The Blog of the Frances Perkins Center

Archive for June, 2009|Monthly archive page

A Couple with Unwavering Determination

In General on June 22, 2009 at 10:18 am

By Sichu Mali, summer intern

Judy and Kevin Simpson

Judy and Kevin Simpson

Last Wednesday evening, I was listening to Ed Desgrosseilliers at the 2009 Watering Can Awards Celebration program as he was presenting The Social Landscape Artist Award to Kevin and Judy Simpson. I was impressed with the vigor that the Simpson couple brought to the stage.

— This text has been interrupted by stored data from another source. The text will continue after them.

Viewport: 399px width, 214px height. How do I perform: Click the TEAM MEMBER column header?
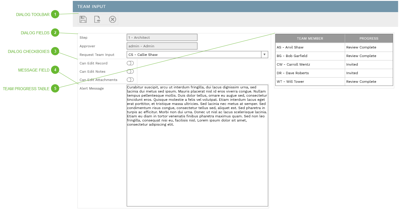coord(310,38)
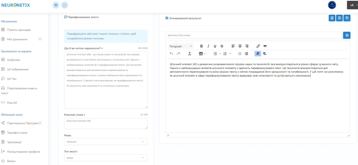Toggle left-to-right text direction
The height and width of the screenshot is (165, 358).
coord(258,53)
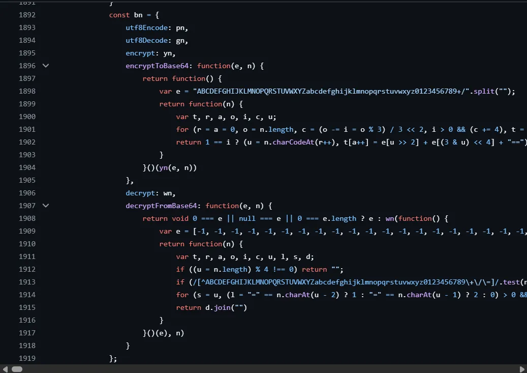Click the horizontal scrollbar thumb
The image size is (527, 373).
[17, 369]
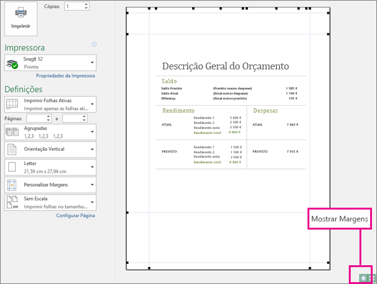The image size is (377, 284).
Task: Expand Imprimir Folhas Ativas dropdown
Action: coord(50,104)
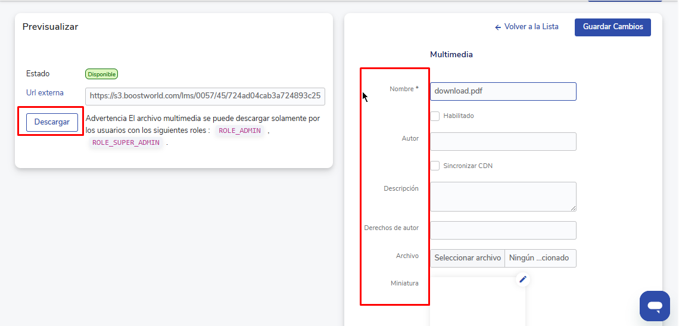Select the Derechos de autor input

(x=503, y=230)
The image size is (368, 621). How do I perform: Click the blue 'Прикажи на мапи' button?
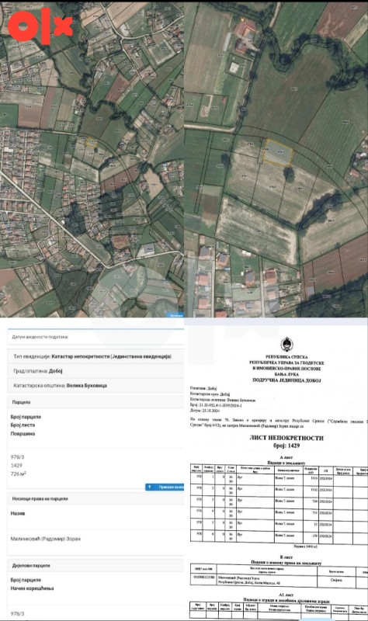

What struck me the most about them was the sheer amount of time that they had dedicated to social justice causes. They have been involved in civil rights and community service for well over four decades. In the 1960s, they had worked with National Association for the Advancement of Colored People (NAACP) and Congress On Racial Equality to end school segregation and housing discrimination. Besides striving for racial equality, they had also advocated for peace and non violence. They had been active in the movement to bring U.S. troops home from Vietnam. Besides, they had led the local chapter of Neighbor to Neighbor while disapproving U.S.-funded violence in Central America. Their commitment to social justice has been not limited to race and peace issues. Lately, they have joined Maine People’s Alliance and are now campaigning for single-payer health care, fair taxation and the Employee Free Choice Act- an act that would amend the National Labor Relations Act to provide for mandatory injunctions for unfair labor practices during organizing efforts.

One could not help but be touched with their unwavering determination. Even after all these years, they are still actively pushing for social and economic reforms. Their faith in a progressive society still remains strong. As Judy would say, “Injustice is not a permanent feature of the world. We just keep at it and along the way, we manage to inspire others.”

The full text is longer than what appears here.